Peter Cummings may know the roads between the Vanderbilt campus and Oak Ridge National Laboratory better than he knows his own neighborhood. Cummings divides his work and time between the two institutions 170 miles apart, focusing on fundamental research in two areas with enormous potential: energy and cancer.
At the same time, as the principal scientist at the Center for Nanophase Materials Sciences at Oak Ridge, Cummings leads planning of the research agenda for a team of 95 researchers and support staff. The center is a U.S. Department of Energy/Office of Science Nanoscale Science Research Center.

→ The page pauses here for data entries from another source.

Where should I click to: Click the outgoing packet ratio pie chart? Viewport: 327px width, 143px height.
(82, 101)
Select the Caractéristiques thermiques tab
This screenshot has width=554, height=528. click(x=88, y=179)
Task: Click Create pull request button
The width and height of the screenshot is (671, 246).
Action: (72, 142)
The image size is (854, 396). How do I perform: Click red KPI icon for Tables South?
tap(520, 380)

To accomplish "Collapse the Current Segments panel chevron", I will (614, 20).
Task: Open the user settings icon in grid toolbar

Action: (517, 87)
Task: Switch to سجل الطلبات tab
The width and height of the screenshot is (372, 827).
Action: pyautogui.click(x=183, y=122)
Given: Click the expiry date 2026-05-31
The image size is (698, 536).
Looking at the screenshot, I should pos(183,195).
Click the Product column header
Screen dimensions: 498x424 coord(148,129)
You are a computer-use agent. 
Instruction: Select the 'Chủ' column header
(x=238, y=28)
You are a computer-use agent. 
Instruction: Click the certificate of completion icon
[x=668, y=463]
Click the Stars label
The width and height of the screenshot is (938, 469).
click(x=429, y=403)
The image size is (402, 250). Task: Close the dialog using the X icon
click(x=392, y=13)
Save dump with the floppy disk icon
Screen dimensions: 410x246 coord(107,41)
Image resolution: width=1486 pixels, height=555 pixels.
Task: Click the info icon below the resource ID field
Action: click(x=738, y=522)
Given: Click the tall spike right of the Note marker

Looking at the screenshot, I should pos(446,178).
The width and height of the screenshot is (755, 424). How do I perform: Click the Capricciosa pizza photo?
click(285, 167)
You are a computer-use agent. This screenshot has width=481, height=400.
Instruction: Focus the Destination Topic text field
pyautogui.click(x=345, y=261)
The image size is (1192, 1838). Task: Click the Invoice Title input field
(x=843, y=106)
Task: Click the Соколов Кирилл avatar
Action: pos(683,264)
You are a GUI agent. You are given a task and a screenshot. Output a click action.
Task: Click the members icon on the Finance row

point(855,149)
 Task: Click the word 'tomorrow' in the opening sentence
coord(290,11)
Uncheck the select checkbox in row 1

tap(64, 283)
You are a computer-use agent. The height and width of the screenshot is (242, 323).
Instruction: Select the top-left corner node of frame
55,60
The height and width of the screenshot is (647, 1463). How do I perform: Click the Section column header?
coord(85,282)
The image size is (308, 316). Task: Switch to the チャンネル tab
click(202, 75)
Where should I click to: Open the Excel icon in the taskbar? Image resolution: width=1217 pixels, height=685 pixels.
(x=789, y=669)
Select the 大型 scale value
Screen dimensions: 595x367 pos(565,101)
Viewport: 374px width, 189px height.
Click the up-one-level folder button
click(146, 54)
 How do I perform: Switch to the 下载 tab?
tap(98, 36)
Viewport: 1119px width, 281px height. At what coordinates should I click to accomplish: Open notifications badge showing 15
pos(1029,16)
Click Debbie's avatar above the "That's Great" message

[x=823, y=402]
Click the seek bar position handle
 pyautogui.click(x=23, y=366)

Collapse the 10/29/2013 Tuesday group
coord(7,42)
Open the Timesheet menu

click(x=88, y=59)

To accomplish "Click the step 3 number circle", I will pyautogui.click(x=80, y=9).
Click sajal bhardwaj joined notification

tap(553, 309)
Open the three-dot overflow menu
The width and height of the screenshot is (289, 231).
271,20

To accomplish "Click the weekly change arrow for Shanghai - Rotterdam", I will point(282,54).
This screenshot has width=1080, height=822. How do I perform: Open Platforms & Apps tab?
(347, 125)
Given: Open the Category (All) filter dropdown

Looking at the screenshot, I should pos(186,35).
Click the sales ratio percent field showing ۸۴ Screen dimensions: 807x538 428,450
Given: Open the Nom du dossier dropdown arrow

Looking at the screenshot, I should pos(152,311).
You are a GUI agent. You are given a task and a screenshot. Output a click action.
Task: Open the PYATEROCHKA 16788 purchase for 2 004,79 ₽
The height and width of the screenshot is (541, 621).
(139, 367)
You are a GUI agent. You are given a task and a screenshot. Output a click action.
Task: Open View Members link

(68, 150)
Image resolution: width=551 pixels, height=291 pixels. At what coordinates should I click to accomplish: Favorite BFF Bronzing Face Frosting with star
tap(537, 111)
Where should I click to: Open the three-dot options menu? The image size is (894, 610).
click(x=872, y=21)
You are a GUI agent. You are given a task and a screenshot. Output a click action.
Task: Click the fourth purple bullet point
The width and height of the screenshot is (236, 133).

And there’s more. In April 2009 the White House announced the establishment of a new multimillion-dollar Energy Frontier Research Center at Oak Ridge. The Fluid Interface Reactions, Structures and Transport (FIRST) Center is one of two planned for the facility. Cummings, the John R. Hall Professor of Chemical Engineering at Vanderbilt, now serves as a member of the FIRST leadership team and as a co-principal investigator. “The center represents an important investment in the basic research that will underpin new energy sources, energy storage methods and energy production techniques,” Cummings says.
The technology projects share a core intent. “The work we’re doing to understand what happens at the interfaces of different materials is crucial to a huge range of energy problems,” Cummings says. “Our work is not very applied—we’re working at a level that focuses on understanding very fundamental things that can lead to completely new energy technologies.”
Part of Cummings’ research focuses on developing theories that will become design tools for molecular electronic devices, which have the potential to replace silicon in future computer chips. Current chip manufacturing methods, based on lithographic etching of silicon, have enabled computer speeds to double every 18 months by carving ever smaller computing elements into the silicon. These methods will reach their limit in the next decade or two, when the etched structures will be too small to be stable.
“With molecular electronics, instead of trying to etch features into silicon, you make devices using a bottom-up technique called self assembly, with computing elements consisting of single molecules,” Cummings says. “Our goal is to understand how bottom-up self assembly works and can be controlled.”
Understanding from the bottom up is also at the core of Cumming’s cancer research. With colleagues in the Vanderbilt University Medical Center’s cancer biology department, Cummings upends the traditional model of understanding cancer at the tumor level and instead predicts tumor behavior by understanding and modeling how individual cells within the tumor move and interact with each other and their environment.
Using computer modeling, the researchers focus on the point at which cancer begins to move around the body. “We’re trying to understand how the properties of cells and nature of the environment impact whether a tumor will become invasive or not,” he says.
“Philosophically at the root of everything I do is the idea of understanding large, complex entities by understanding how the component entities move and interact with each other and their environment.”